Page extract →
Exposing only the "Add new card" and "Charge Amount XX" methods actually makes sense, Thanks for the info!


You're very clever, young man, very clever, but it's payment gateways all the way down.


Payment gateways have it somewhat easy - the system making the "make a payment" request doesn't ever need the actual sensitive data returned. That data can be stored on a heavily secured server that only can call out to the banks.


With an expensive insurance plan.


It's not really a risk you can really protect against in any meaningful way with insurance. It's the banks that ultimately eat the loss, and they just write this off as a cost of doing business. Banks really do lose a lot of money to fraud, card losses, and other miscellaneous security issues and bad actors -- a lot more than people think.

Storing CC data can be done sufficiently securely, of course, although PCI DSS guidelines are insufficient and silly in places, and you really have to go above and beyond to make it secure enough because data breaches can threaten the status of your merchant account. If you become too costly or too risky to do business with, the bank will simply cut you off by terminating your merchant account. You may also end up on the TMF which will make it very hard to get another merchant facility in the future.


There's a book series "Translucent Databases" with a lot of interesting use cases, where the assumption is that an adversary has gained access to the entire database.

I've only read the first edition, and it's some years ago, but I'd recommend giving it a quick read. :)


As many commenters have pointed out, there are theoretical problems with what you're asking for (if you can decrypt the data, then your attacker can too). But, there are some practical things you can do to make the attacker's life harder:

- Don't write your own cryptographic code or design your own crypto systems; use existing libraries as much as possible.

- Separate your reads from your writes. Using a public/private key pair, you can give one set of systems the ability to write encrypted data but not read it, and a different set of systems the ability to read the data. The systems that can decrypt / read data should be isolated as much as possible - don't expose them to public networks, limit which operators have access to them, etc. The separation also forces you to encapsulate your secure data and define an API over it; rather than arbitrary reads, hosts that don't have the decryption keys will have to ask the hosts that do to perform specific operations. If you're writing a Rails app, the Strongbox gem [1] enforces this pattern for you.

- Rotate your encryption keys.

- Don't store keys in code. Follow the Heroku pattern [2] of storing any sensitive data (i.e. private keys) in the environment, where it is bound at runtime to your code and encrypted data.

- Store as little sensitive data as possible. Make sure data you don't need any more is periodically purged.

What this task involves → Copy the forum discussion on protecting stored payment data word for word, from "You're very clever, young" up to and including "expensive insurance plan.".

Data →
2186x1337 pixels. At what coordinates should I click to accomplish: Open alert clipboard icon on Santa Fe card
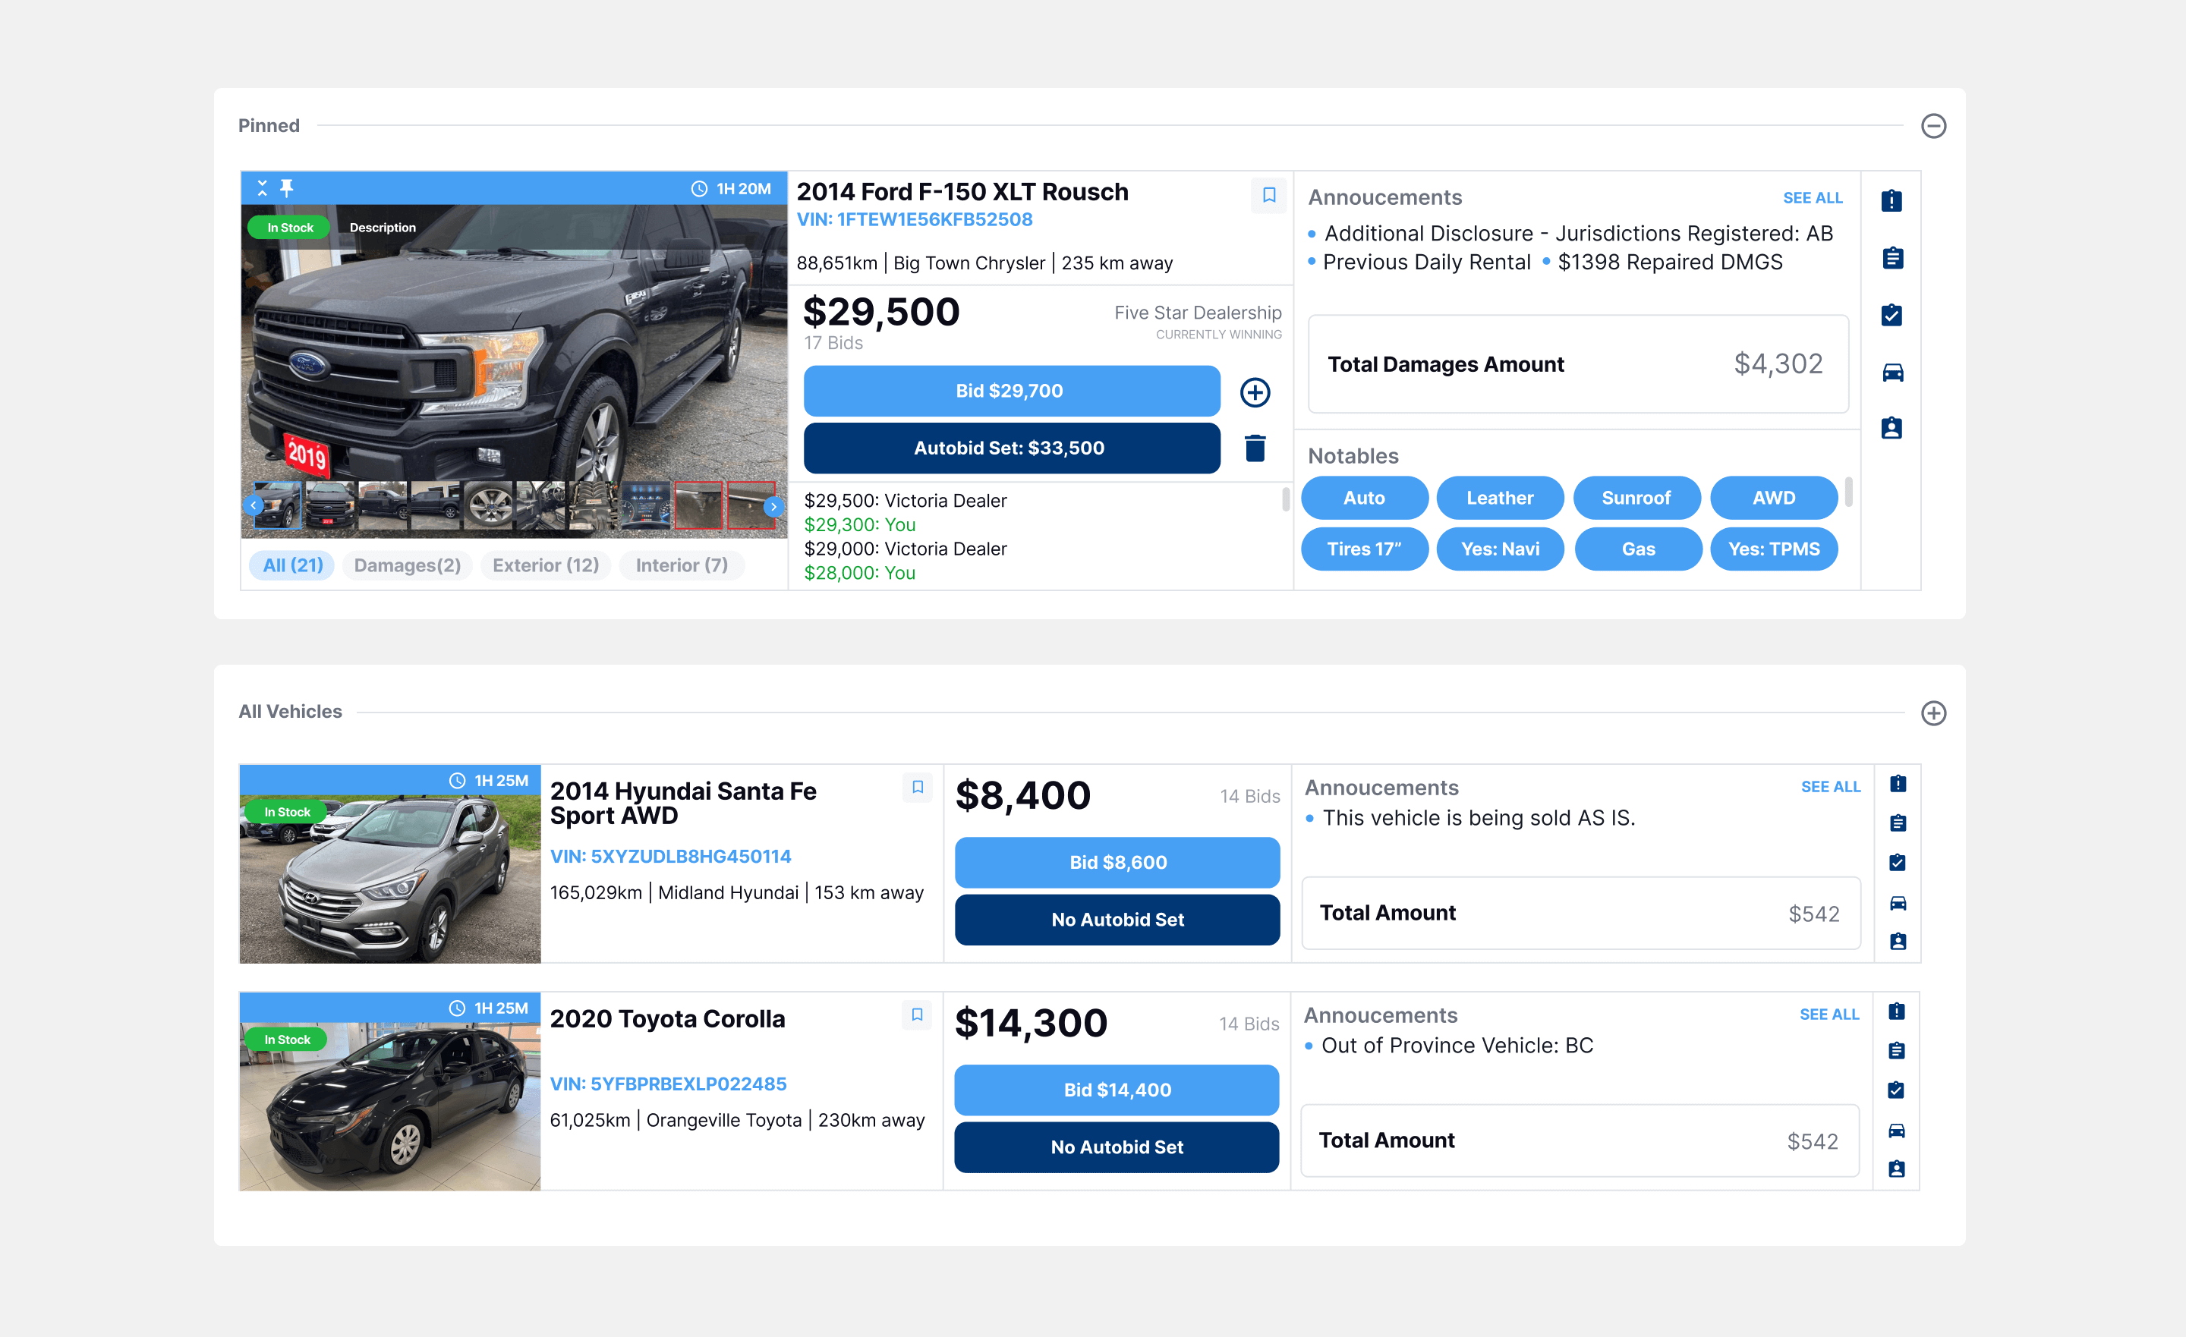(1898, 784)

Solved exercise →
You're very clever, young man, very clever, but it's payment gateways all the way down.


Payment gateways have it somewhat easy - the system making the "make a payment" request doesn't ever need the actual sensitive data returned. That data can be stored on a heavily secured server that only can call out to the banks.


With an expensive insurance plan.